The interlaminar access allows to inject the drug close to the level of suspected pathology, but the drugs mainly spread in the posterior epidural space and often doesn't reach the lateral or anterior space that are the leading locations of pathology.22,23 Often the spread is unilateral and larger volumes of medication, if compared with the intraforaminal approach, are needed for adequate distribution. The use of contrast medium is recommended to document the spread of the injected solution.
At cervical level the interlaminar approach is considered less risky for vascular and other adverse effects if compared with the transforaminal technique; also if accomplished between C6 and T1 (where the epidural space is wider and where the presence of yellow ligament is indisputable) 3 ml of solution have been shown to be sufficient to reach even the most rostral vertebral segments.24
At the lumbar level, to reach the anterior epidural space, at least 5 ml of solution are required.

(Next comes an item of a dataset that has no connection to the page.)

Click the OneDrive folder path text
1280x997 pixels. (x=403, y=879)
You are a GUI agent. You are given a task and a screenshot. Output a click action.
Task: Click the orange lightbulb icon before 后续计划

Intraforaminal or transforaminal block
The intraforaminal technique is considered the most precise technique to inject the drugs at the affected root and to reach the anterior epidural space.25
A higher risk of vascular events burdens intraforaminal injection (spinal cord or cerebral ischemia, for cervical-level blockages) not only caused by intravascular injection (especially of particulate steroids, see above) but also to the formation of thrombi due to a lesion of the vessel wall. The risk is exceptionally high at the cervical level, where there are no safe areas of foramen relative to the absence of vessels (the technique would, therefore, be avoided). The risk of pneumothorax is also present, at the dorsal level.26,27
If an intraforaminal epidural is performed at cervical or thoracic levels despite recommendations, the use of contrast medium and fluoroscopy is mandatory.

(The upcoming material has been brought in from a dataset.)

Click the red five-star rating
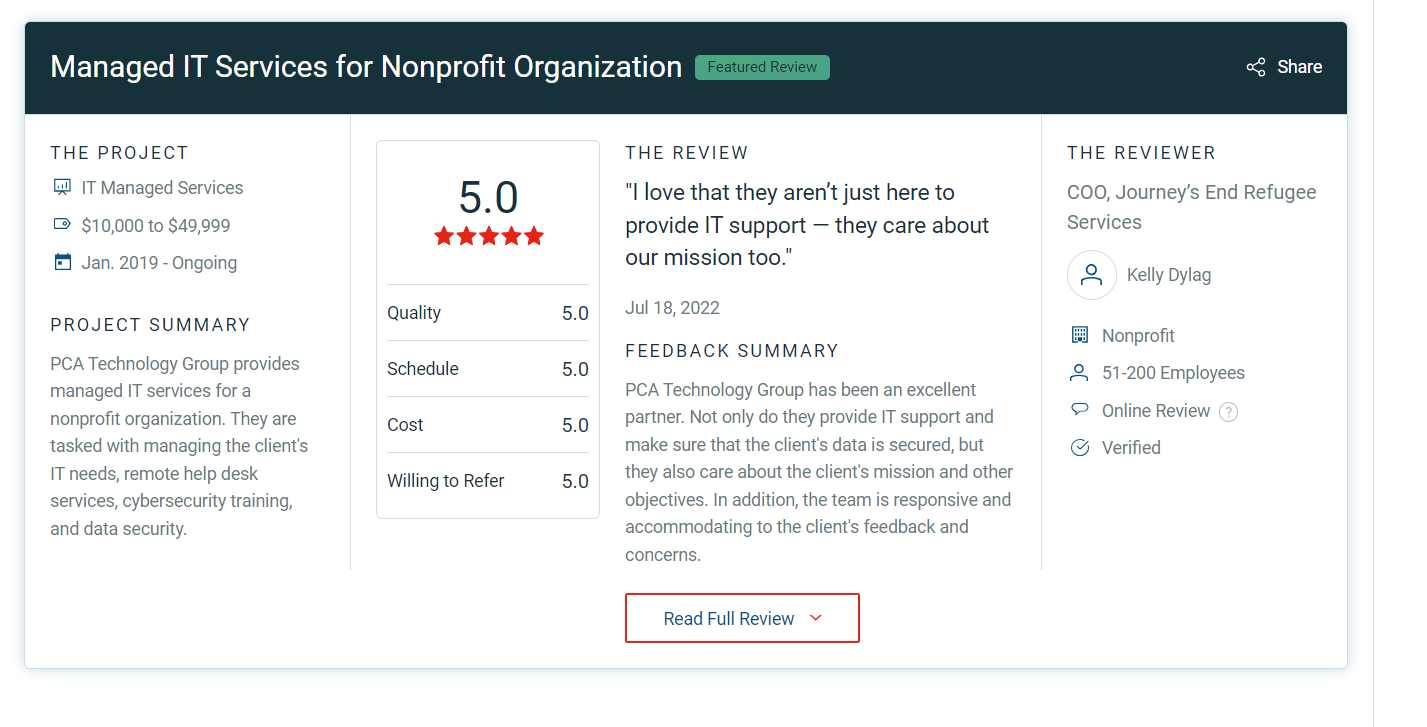Screen dimensions: 1427x727 [488, 236]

In the lumbar region, the Kambin triangle is considered safe for vessel puncture; the boundaries of the Kambin’s triangle are the superior endplate of the inferior vertebral body (base of the triangle), the superior articulating facet (the height of the triangle), and the exiting superior nerve root (the hypotenuse of the triangle).28
Though the volume of drug injected is usually 3 ml, it appears that higher amounts (8 ml) give better results.29
The caudal epidural approach is considered safe and effective for pathologies involving the lower lumbar roots and sacral roots and seems to favor the distribution of the drug towards the anterior epidural space.30,31 The injected volume ranges from 10 to 20 ml or more.
Block with catheter
The use of a catheter for the administration of epidural drugs has the purpose of optimally reaching targets that are difficult to achieve due to anatomical changes or the presence of scars. The use of the catheter may be indicated in patients in whom the presence of laminectomy contraindicates a targeted interlaminar approach or at the level of the cervical epidural space to reach specific roots even if, in this case, it has not been demonstrated a greater efficacy from the use of a catheter.32
Recording and data storage
It is essential to record the data related to the injection site, the injected drugs, the spread of the contrast medium in the vertebral canal and the effect of the anesthetic, if used.
Conflict of interests
The authors certify the scientific work was conducted without conflicts of interests and that they actively contributed to its realization.